Puños arriba

Como nunca el equipo de los Pumas, mantiene los puños rozando la bóveda celeste dentro de un principio realmente arrebatador, convertido en una real pandilla, pero de jugadores cien por ciento positivos, provocando un gigantesco mentís a los que en base a sus contrataciones poco brillantes, suponían que los universitarios iban a tener una campaña dentro de una mazmorra a plena dieta de agua y pan, para realizar sus tres comidas diarias.
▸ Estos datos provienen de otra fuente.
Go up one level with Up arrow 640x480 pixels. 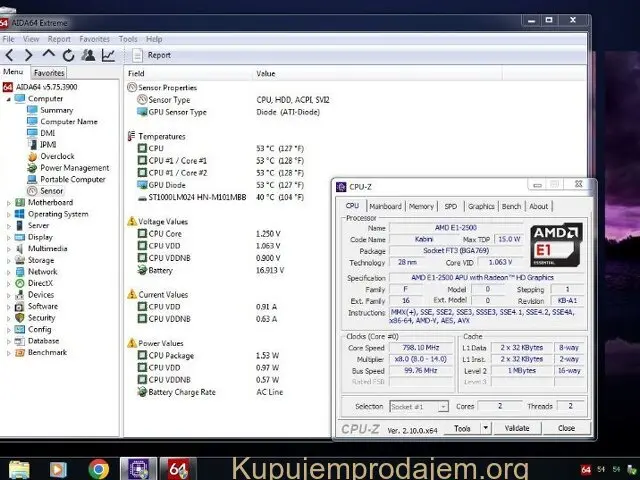pos(48,55)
Manteniéndose como el único equipo invicto ya a lo largo de seis fechas, sacándose todas las espinas del mundo tras su debut Michel González, entre ellas la de un gigantesco bacalao, parece que el entrenador hispano encontró la fórmula para hacer que las piedras se conviertan en oro, teniendo el equipo de la Universidad Nacional Autónoma de México eso que los poetas y juglares de las canchas, definen como alto espíritu de combatividad, dejando todo eso asentado después de su triunfo sacado con alma, vida y corazón del propio infierno de Toluca, en donde parecía que dejaba e invicto, dos veces sobreponiéndose a un marcador adverso, por lo cual desde los tiempos de oro del equipo dorado y azul, digamos cuando jugaban juntos Cabinho y Hugo Sánchez no entregaba tan buenas cuentas.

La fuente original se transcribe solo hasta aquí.